> **SET EXERCISE**
Can you replace "Screen dimensions" with "Screen size" throughout the records below and write them out again, leaving everything else unchanged?

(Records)
====================
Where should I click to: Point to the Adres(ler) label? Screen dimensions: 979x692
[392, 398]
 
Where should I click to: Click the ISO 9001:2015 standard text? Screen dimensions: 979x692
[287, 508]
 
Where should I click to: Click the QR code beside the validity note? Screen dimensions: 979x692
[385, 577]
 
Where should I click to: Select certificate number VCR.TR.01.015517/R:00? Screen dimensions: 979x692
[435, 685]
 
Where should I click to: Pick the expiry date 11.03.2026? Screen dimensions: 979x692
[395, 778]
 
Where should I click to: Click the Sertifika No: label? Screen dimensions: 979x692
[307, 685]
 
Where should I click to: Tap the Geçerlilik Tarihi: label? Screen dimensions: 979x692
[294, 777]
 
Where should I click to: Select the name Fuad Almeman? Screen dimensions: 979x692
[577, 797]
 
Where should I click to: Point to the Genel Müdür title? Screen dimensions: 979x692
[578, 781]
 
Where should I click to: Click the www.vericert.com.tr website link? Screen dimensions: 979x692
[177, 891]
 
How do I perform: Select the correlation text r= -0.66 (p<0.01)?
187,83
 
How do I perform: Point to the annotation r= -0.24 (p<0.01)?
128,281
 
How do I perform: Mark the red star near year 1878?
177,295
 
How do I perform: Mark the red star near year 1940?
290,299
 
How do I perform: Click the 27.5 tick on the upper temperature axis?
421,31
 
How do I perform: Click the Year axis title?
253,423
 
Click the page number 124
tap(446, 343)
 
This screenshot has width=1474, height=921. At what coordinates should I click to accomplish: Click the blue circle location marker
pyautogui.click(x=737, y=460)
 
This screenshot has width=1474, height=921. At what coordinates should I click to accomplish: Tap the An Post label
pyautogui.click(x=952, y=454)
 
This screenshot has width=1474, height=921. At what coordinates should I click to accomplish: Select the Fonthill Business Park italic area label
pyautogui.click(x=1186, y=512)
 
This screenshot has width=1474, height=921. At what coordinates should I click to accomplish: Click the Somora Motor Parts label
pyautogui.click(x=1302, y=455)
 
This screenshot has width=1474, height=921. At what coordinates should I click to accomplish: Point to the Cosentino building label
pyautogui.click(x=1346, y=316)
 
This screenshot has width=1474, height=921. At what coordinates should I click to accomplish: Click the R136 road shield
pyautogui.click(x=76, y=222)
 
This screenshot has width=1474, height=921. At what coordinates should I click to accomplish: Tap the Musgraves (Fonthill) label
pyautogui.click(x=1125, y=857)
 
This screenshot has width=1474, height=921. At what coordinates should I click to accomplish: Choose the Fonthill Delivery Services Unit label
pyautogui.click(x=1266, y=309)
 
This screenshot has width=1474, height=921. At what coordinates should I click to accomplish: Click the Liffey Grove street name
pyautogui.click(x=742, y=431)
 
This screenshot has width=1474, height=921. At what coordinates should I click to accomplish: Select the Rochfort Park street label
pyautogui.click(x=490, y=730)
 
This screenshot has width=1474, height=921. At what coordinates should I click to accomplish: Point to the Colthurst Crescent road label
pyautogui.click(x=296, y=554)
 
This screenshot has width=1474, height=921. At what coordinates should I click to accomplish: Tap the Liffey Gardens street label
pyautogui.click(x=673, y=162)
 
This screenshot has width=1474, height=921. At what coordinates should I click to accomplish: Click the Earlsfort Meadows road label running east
====================
> **RESULT FOR THIS TASK**
Where should I click to: Point to the Adres(ler) label? Screen size: 979x692
[392, 398]
 
Where should I click to: Click the ISO 9001:2015 standard text? Screen size: 979x692
[287, 508]
 
Where should I click to: Click the QR code beside the validity note? Screen size: 979x692
[385, 577]
 
Where should I click to: Select certificate number VCR.TR.01.015517/R:00? Screen size: 979x692
[435, 685]
 
Where should I click to: Pick the expiry date 11.03.2026? Screen size: 979x692
[395, 778]
 
Where should I click to: Click the Sertifika No: label? Screen size: 979x692
[307, 685]
 
Where should I click to: Tap the Geçerlilik Tarihi: label? Screen size: 979x692
[294, 777]
 
Where should I click to: Select the name Fuad Almeman? Screen size: 979x692
[577, 797]
 
Where should I click to: Point to the Genel Müdür title? Screen size: 979x692
[578, 781]
 
Where should I click to: Click the www.vericert.com.tr website link? Screen size: 979x692
[177, 891]
 
How do I perform: Select the correlation text r= -0.66 (p<0.01)?
187,83
 
How do I perform: Point to the annotation r= -0.24 (p<0.01)?
128,281
 
How do I perform: Mark the red star near year 1878?
177,295
 
How do I perform: Mark the red star near year 1940?
290,299
 
How do I perform: Click the 27.5 tick on the upper temperature axis?
421,31
 
How do I perform: Click the Year axis title?
253,423
 
Click the page number 124
tap(446, 343)
 
This screenshot has width=1474, height=921. At what coordinates should I click to accomplish: Click the blue circle location marker
pyautogui.click(x=737, y=460)
 
This screenshot has width=1474, height=921. At what coordinates should I click to accomplish: Tap the An Post label
pyautogui.click(x=952, y=454)
 
This screenshot has width=1474, height=921. At what coordinates should I click to accomplish: Select the Fonthill Business Park italic area label
pyautogui.click(x=1186, y=512)
 
This screenshot has width=1474, height=921. At what coordinates should I click to accomplish: Click the Somora Motor Parts label
pyautogui.click(x=1302, y=455)
 
This screenshot has width=1474, height=921. At what coordinates should I click to accomplish: Point to the Cosentino building label
pyautogui.click(x=1346, y=316)
 
This screenshot has width=1474, height=921. At what coordinates should I click to accomplish: Click the R136 road shield
pyautogui.click(x=76, y=222)
 
This screenshot has width=1474, height=921. At what coordinates should I click to accomplish: Tap the Musgraves (Fonthill) label
pyautogui.click(x=1125, y=857)
 
This screenshot has width=1474, height=921. At what coordinates should I click to accomplish: Choose the Fonthill Delivery Services Unit label
pyautogui.click(x=1266, y=309)
 
This screenshot has width=1474, height=921. At what coordinates should I click to accomplish: Click the Liffey Grove street name
pyautogui.click(x=742, y=431)
 
This screenshot has width=1474, height=921. At what coordinates should I click to accomplish: Select the Rochfort Park street label
pyautogui.click(x=490, y=730)
 
This screenshot has width=1474, height=921. At what coordinates should I click to accomplish: Point to the Colthurst Crescent road label
pyautogui.click(x=296, y=554)
 
This screenshot has width=1474, height=921. At what coordinates should I click to accomplish: Tap the Liffey Gardens street label
pyautogui.click(x=673, y=162)
 
This screenshot has width=1474, height=921. At what coordinates should I click to accomplish: Click the Earlsfort Meadows road label running east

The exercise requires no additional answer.